Edit: I thought this is a rather technical question so I didn't provide the background of why I am doing this in the first place. Now I see why it might help. I am considering a variation of 'fat Cantor sets' which is obtained by varying the ratio removed at each step. To be precise, starting from the unit interval $K_0 = [0,1]$, we remove the middle open subinterval $G^1_1$ such that $\ell(G^1_1)/\ell(K_0) = r$, for some $r \in (0,1)$. Call the remaining intervals $K_1$. Next, we remove the middle open subintervals $G^2_1$ and $G^2_2$ such that $\mu(G^2_1 \cup G^2_2)/\mu(K_1) = r^2$. Continuing in this fashion such that the measure of intervals removed at step $n$ is of proportion $r^n$ to the measure of the original intervals. Denote $\mu(\bigcup_{m=1}^{2^{n-1}}G_m^n) = a_n$ the length of intervals removed at step $n$, $n \geq 1$. We therefore have the relation $a_n = r^n(1-S_{n-1})$. In other words, the length of the subintervals removed at each step is of proportion $r^n$ to the original interval, which equals r^n*(1 – sum of the length of intervals removed in previous steps). I am interested in finding $\sum_{n=1}^\infty a_n$, which is the total length removed in this construction.
Best Answer
Actually you can simply take the product of the ratios and then get $$ a_{n+1} = r^{n+1}\prod_{i=1}^{n}(1-r^{i}), $$ then substitute it into the formula of $S_{n}$ we obtain $$ S_{n} = 1 - \prod_{i=1}^{n}(1-r^{i})\rightarrow 1-\phi(r),\quad n\rightarrow \infty, $$ where $\phi$ is the Euler function. A graph of the Euler function by Wolframalpha is shown here (Original link: https://mathworld.wolfram.com/q-PochhammerSymbol.html).
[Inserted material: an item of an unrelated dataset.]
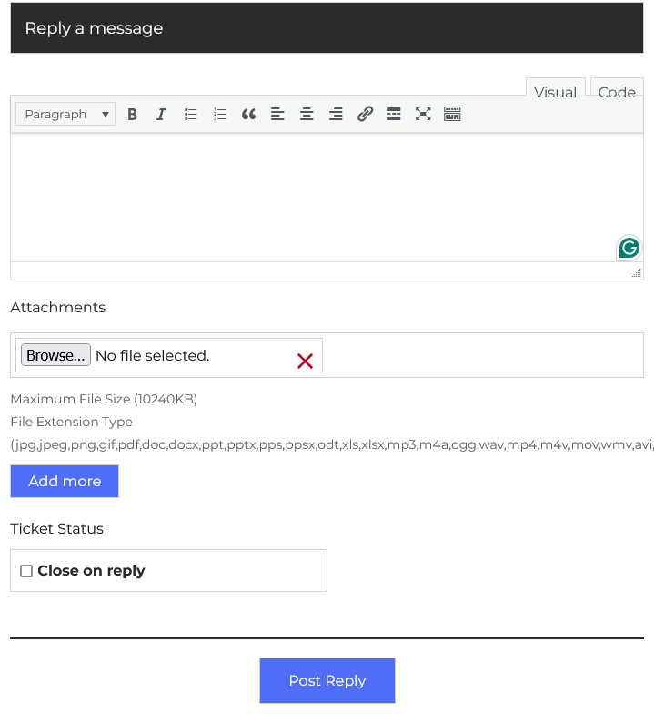Remove the attachment with red X
Screen dimensions: 654x714
click(305, 362)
Actually here is another way to construct the Cantor set with arbitrary length: (i) Remove an open interval $G^{1}_{1}$ of length $3^{-1}\varepsilon$ from the middle of $[0,1]$, and get two closed sub-intervals $F^{1}_{1}$, $F^{1}_{2}$; (ii) Remove two open intervals $G^{2}_{1}$, $G^{2}_{2}$ of length $3^{-2}\varepsilon$ from the middle of each closed interval $F^{1}_{1}$ and $F^{1}_{2}$, and get four closed sub-intervals $F^{2}_{1}$, $F^{2}_{2}$, $F^{2}_{3}$, $F^{2}_{4}$; $\ldots$ Remove $2^{n-1}$ open intervals $G^{n}_{1}, G^{n}_{2}, \ldots, G^{n}_{2^{n-1}}$ of length $3^{-n}\varepsilon$ from the middle of each closed interval $F^{n-1}_{1}, F^{n-1}_{2}, \ldots, F^{n-1}_{2^{n-1}}$, and get $2^{n}$ closed sub-intervals $F^{n}_{1}, F^{n}_{2}$, $\ldots, F^{n}_{2^{n}}$. So on and so forth. Then let $G$ be the union of the disjoint open intervals $G^{n}_{i}$, i.e., $$ G = \bigcup_{n=1}^{\infty}\bigcup_{i=1}^{2^{n-1}} G^{n}_{i}, $$ then $G$ is open, and we have $$ \mathcal{L}^{1}(G) = \sum_{n=1}^{\infty} \sum_{i=1}^{2^{n-1}} \mathcal{L}^{1}(G^{n}_{i}) = \sum_{n=1}^{\infty} 2^{n-1} 3^{-n} \varepsilon = \varepsilon. $$